Some development issues such as zoning and permitting are more complicated, Harris said. He understands residents’ concerns regarding development and zoning, he said.

“We need to continue to encourage quality commercial growth in the city of Katy, but we do have to ensure that commercial growth is in commercial areas,” Harris said.

Growth has allowed the city to have the lowest property tax rate, in part due to bringing in sales tax revenue machines such as the Amazon distribution center on the western side of Katy, Harris said. However, he knows that zoning has to be relied on to guide the city into the future. For about 40 years, the city has had zoning and Harris thinks it may be time to reevaluate zoning to make sure it is optimized to help residents and protect the city’s small town feel that he thinks residents really value.

“We do have to ensure that commercial growth is in commercial areas and that we’re protecting our older neighborhoods and keeping residential areas quiet and the sort of place where families want to raise their children,” Harris said.

Harris added that he wants commercial growth to be near freeways where residents would expect to see it, rather than in the heart of downtown or other residential areas.

As the city grows, Harris said he is also concerned about commercial vehicle traffic within city limits. Harris said he intends to work with state and county officials regarding the problem that commercial vehicle traffic represents for the city, including possibly arranging an official commercial vehicle route for trucks moving across the city. He hoped that whomever is elected to outgoing Harris County Commissioner Steve Raddack’s seat would work on improving roads north of Katy to assist in large vehicle traffic in the area, among other concerns Katy and Harris County would need to work together on, he said.

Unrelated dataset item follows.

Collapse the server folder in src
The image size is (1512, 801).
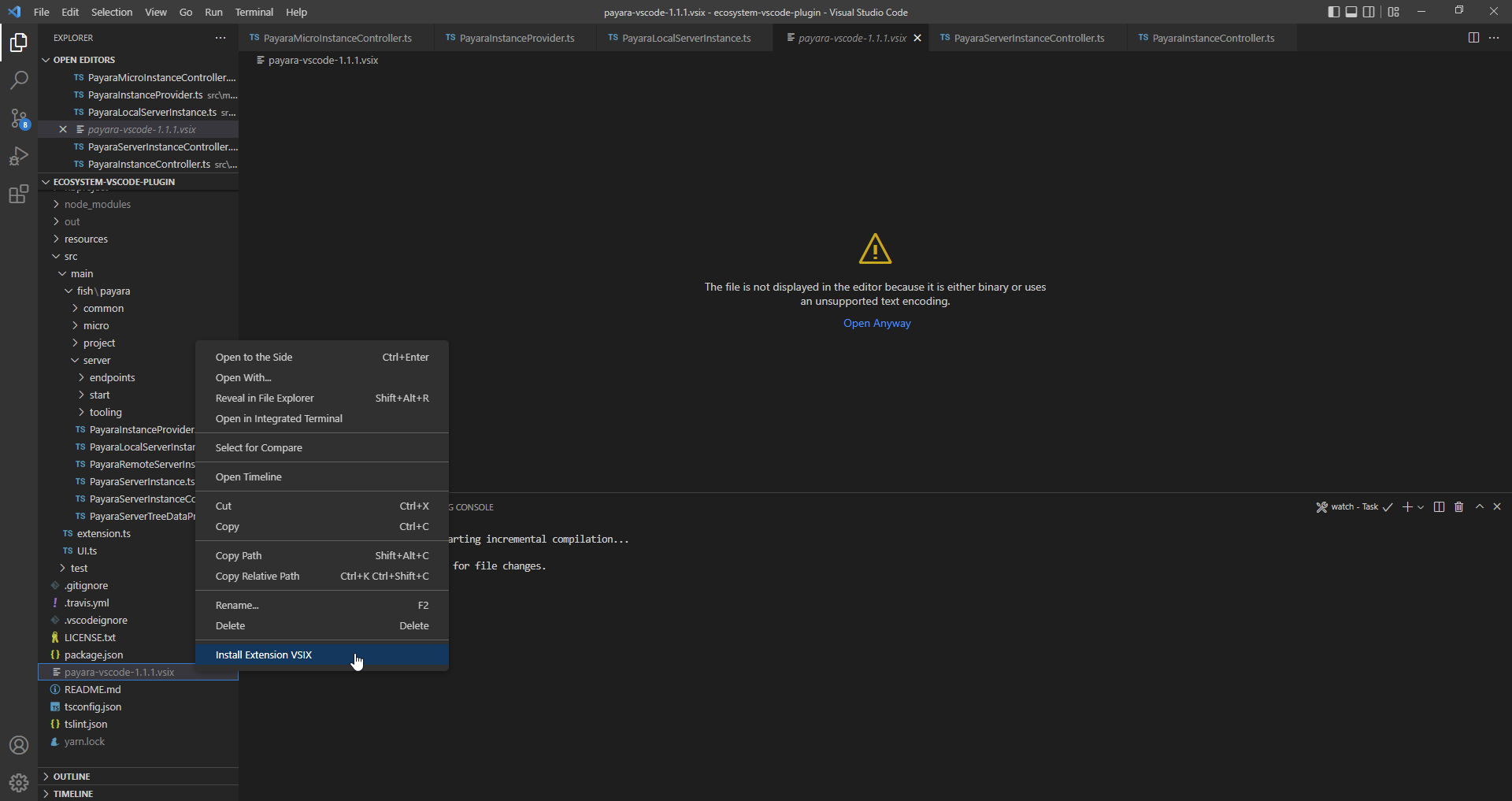coord(98,360)
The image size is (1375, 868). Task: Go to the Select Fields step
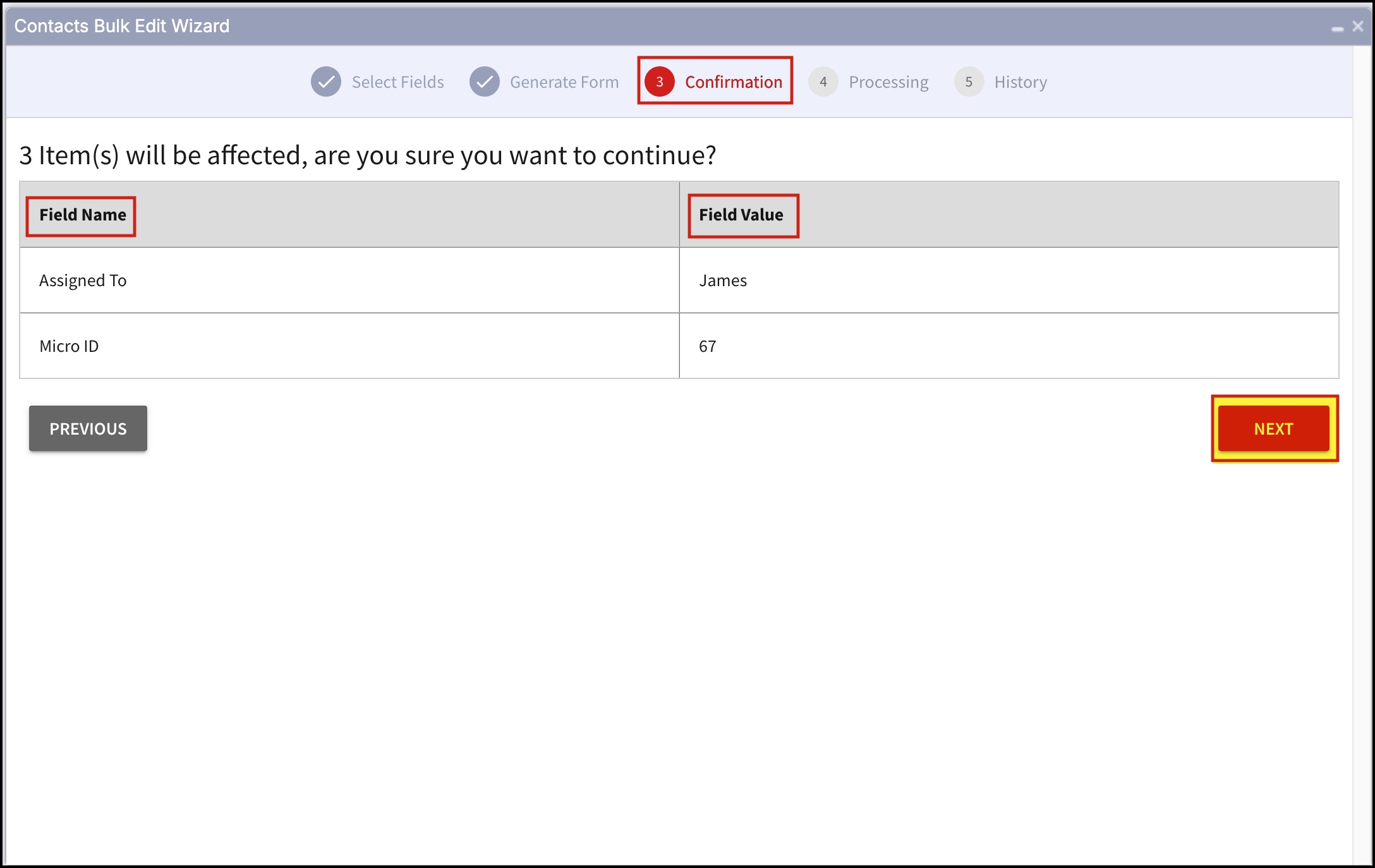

“For the first time since 1989, we are going to have a new Harris County Commissioner [for Precinct 3] next year and so I hope to be able to work with whichever commissioner we have for Harris County,” Harris said.

Harris added that continuing to work with all three counties that overlap city limits will continue to be important for transportation – and for drainage.  Waller County is experiencing a great deal of growth, Harris said.

“We need to be able to work with Waller County as a whole because Waller County is … experiencing a lot of growth,” Harris said. “Most of that area is unincorporated so the water from that area is headed the city of Katy’s way, so we need to continue to work with [the Brookshire-Katy Drainage District] and Waller County – especially for flood control projects.”

Drainage is another reason Harris said he wanted to file for reelection. The city has multiple projects under development to mitigate flooding and Harris said he wants to see those through.

“We have a major project in Riceland Terrace that is something I want to see to completion,” Harris said.

Still, parks and maintaining Katy as a good place to raise a family will continue to be a top priority for Harris, he said.

“Parks are something I ran on [in 2018] and I want to be able to continue that,” Harris said.